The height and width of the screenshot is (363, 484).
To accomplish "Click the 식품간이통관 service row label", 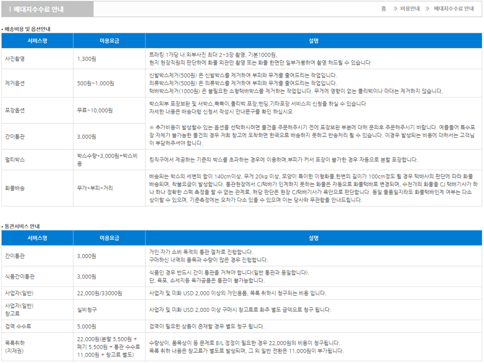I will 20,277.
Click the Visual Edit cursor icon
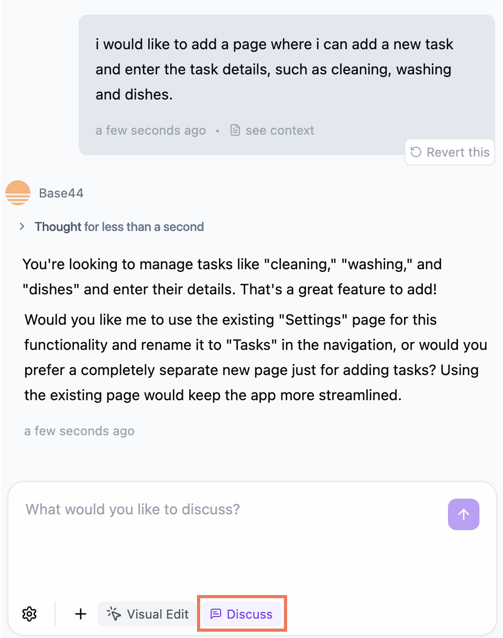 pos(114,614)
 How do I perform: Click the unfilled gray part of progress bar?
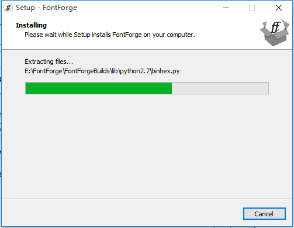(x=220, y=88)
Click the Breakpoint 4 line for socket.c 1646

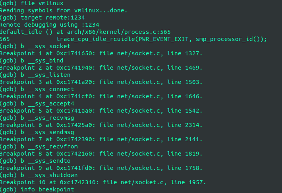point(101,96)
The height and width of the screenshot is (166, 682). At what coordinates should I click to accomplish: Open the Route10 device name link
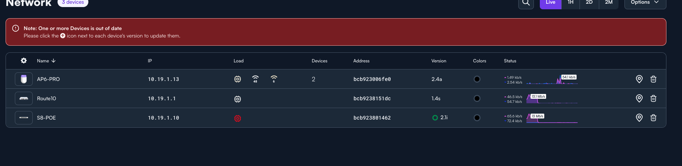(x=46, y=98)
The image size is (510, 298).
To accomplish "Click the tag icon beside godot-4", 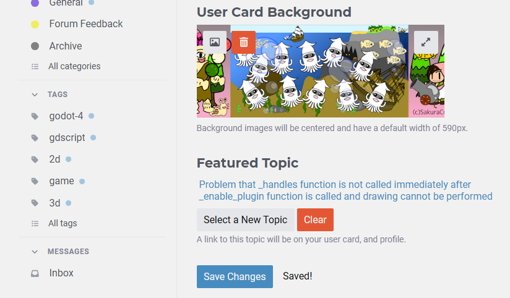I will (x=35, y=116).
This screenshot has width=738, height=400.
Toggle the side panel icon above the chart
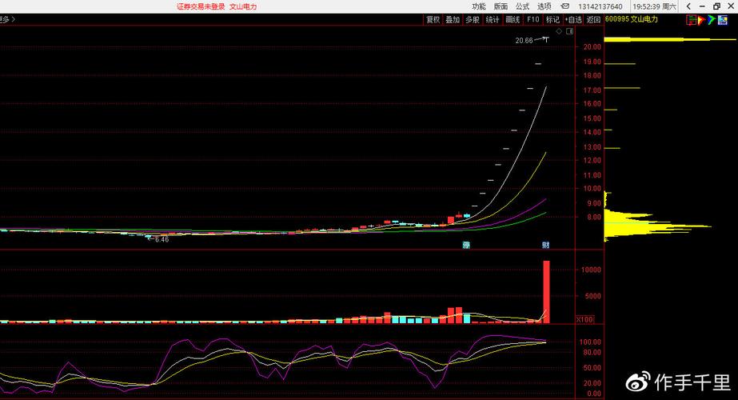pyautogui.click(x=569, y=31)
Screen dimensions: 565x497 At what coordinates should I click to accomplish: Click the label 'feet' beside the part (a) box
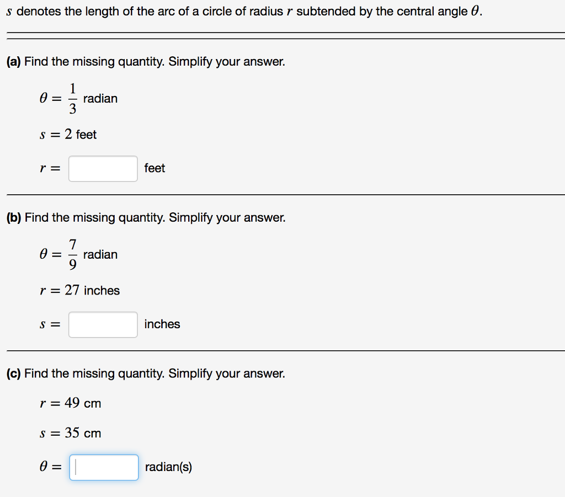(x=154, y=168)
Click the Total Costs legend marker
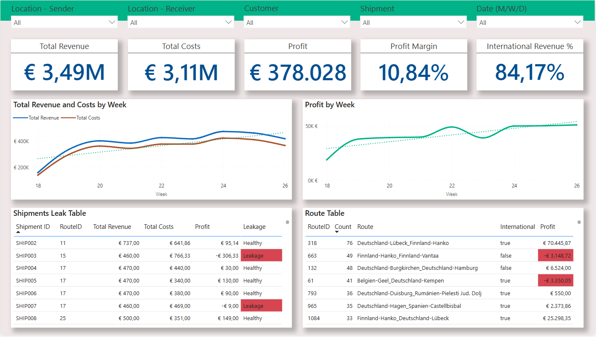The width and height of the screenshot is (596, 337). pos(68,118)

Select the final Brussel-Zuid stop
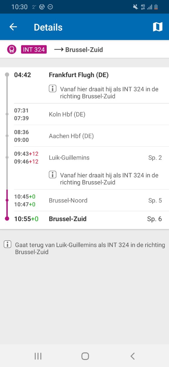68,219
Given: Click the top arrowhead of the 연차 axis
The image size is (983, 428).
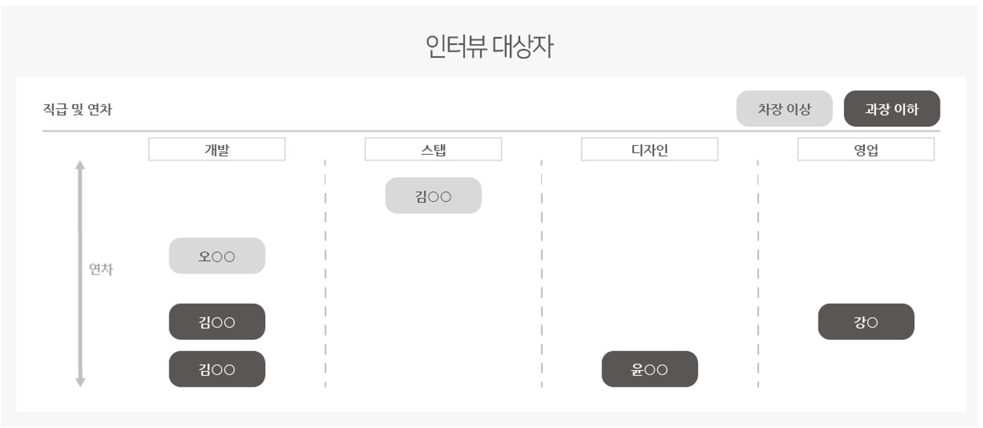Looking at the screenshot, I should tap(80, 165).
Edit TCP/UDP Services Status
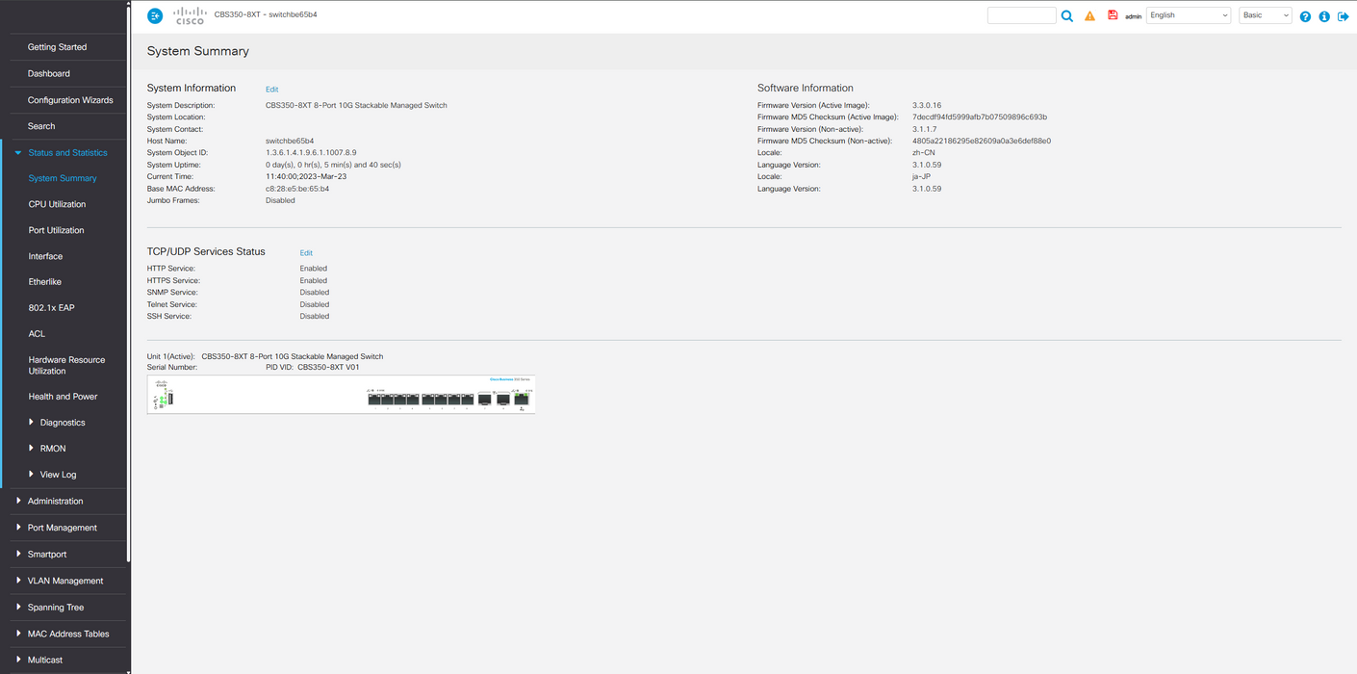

□ □ □ □ □ □ □

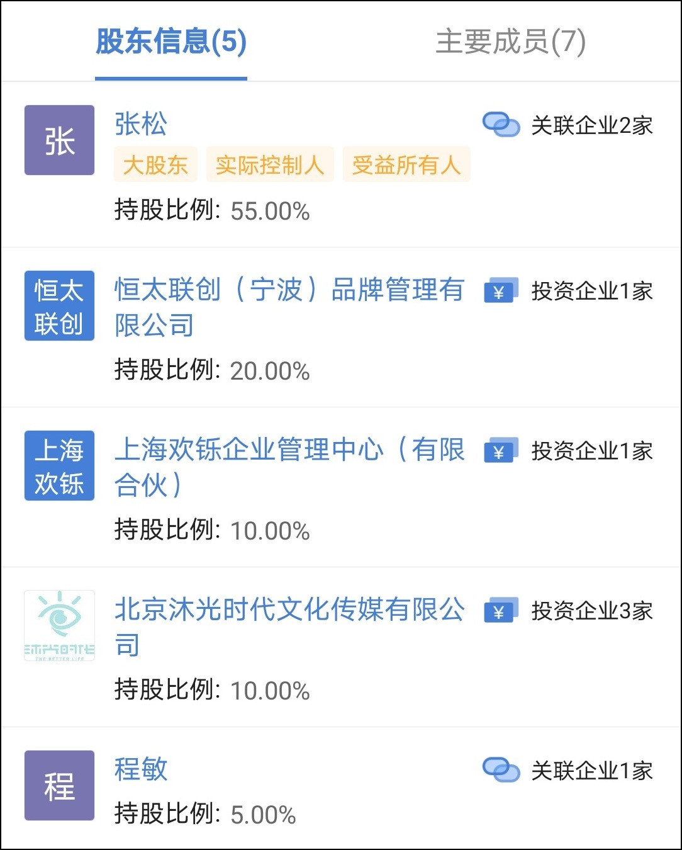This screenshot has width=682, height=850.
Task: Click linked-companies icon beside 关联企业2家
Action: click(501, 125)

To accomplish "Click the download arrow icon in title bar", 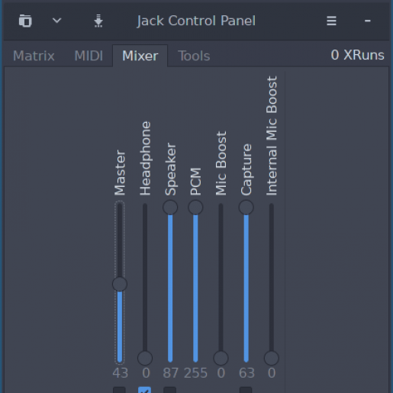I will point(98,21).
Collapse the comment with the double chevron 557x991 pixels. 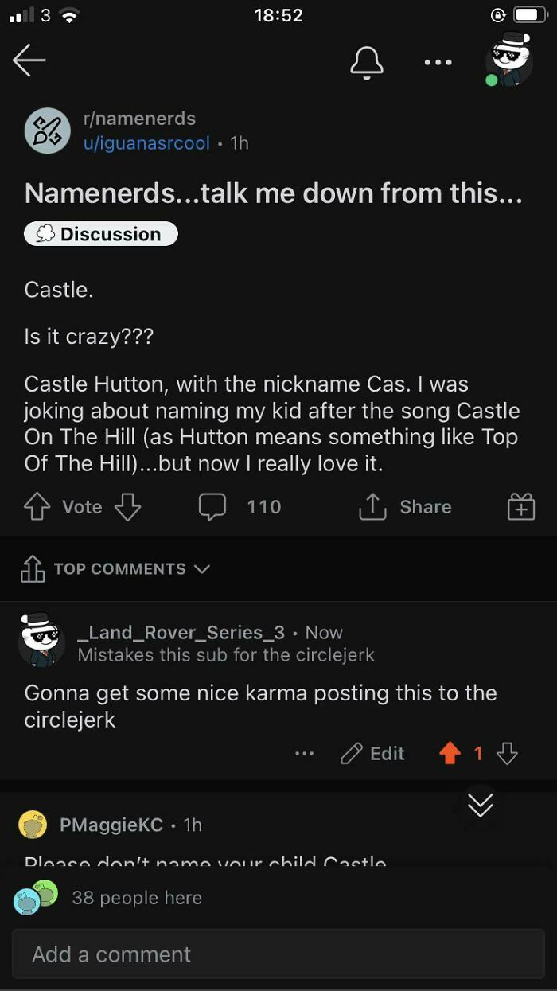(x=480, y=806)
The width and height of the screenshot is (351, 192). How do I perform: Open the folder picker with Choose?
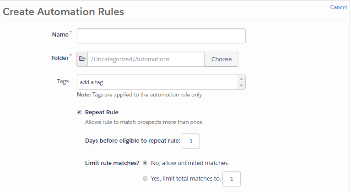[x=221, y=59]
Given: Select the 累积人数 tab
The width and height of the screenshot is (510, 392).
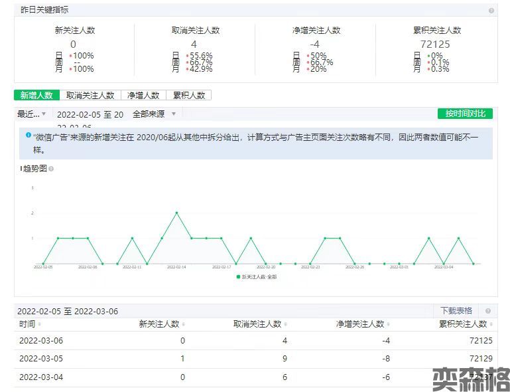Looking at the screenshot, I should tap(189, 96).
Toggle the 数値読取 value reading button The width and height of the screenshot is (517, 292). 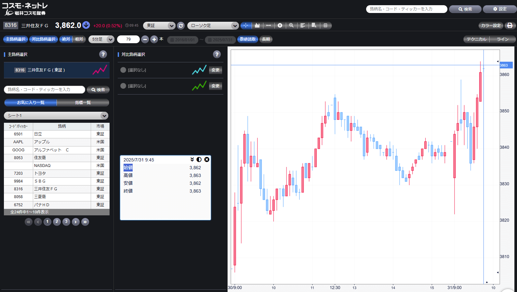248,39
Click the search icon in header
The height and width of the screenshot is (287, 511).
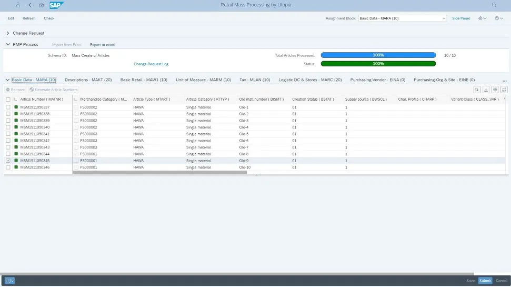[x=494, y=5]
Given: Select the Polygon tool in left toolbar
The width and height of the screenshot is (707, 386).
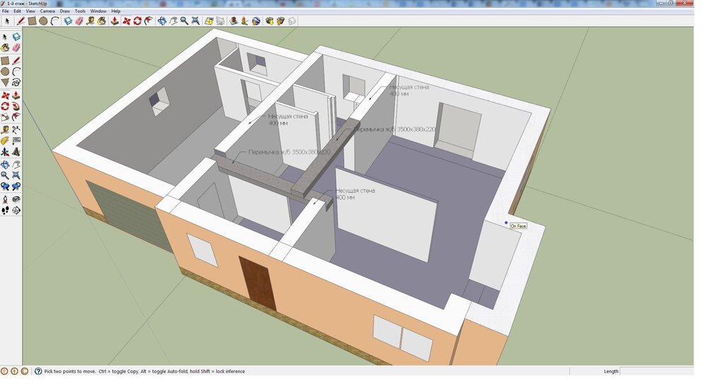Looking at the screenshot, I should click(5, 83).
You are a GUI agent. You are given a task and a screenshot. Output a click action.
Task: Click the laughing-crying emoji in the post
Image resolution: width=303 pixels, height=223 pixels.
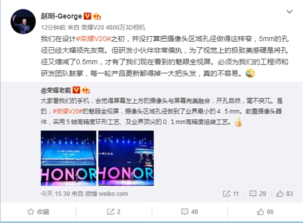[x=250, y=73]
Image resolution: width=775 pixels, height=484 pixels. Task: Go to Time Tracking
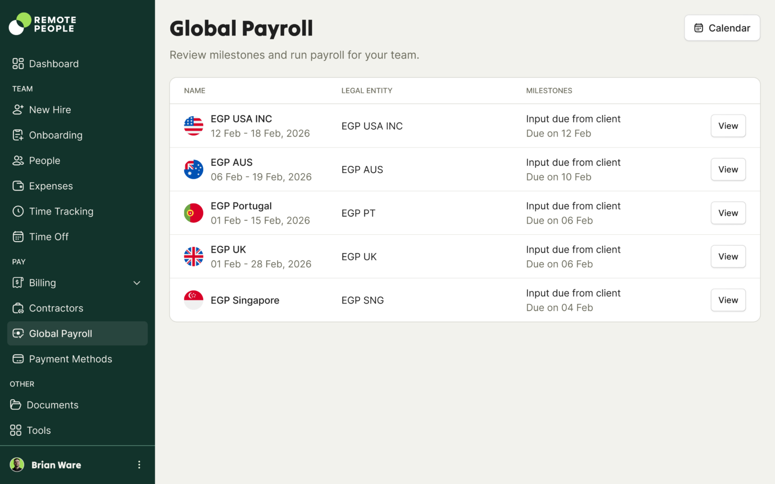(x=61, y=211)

□ □ □ □ □ □ □

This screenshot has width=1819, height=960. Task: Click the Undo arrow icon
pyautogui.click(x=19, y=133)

□ □ □ □ □ □ □

* **ACTIVITY**
Using the data above, transcribe exactly the lines between those containing "Select the final Brussel-Zuid stop" and "Edit TCP/UDP Services Status", inclusive, and leave every picture behind.

* **YOUR RESPONSE**
Select the final Brussel-Zuid stop
68,219
Given: Click the top arrowhead of the 연차 axis
The image size is (983, 428).
Looking at the screenshot, I should tap(80, 165).
Edit TCP/UDP Services Status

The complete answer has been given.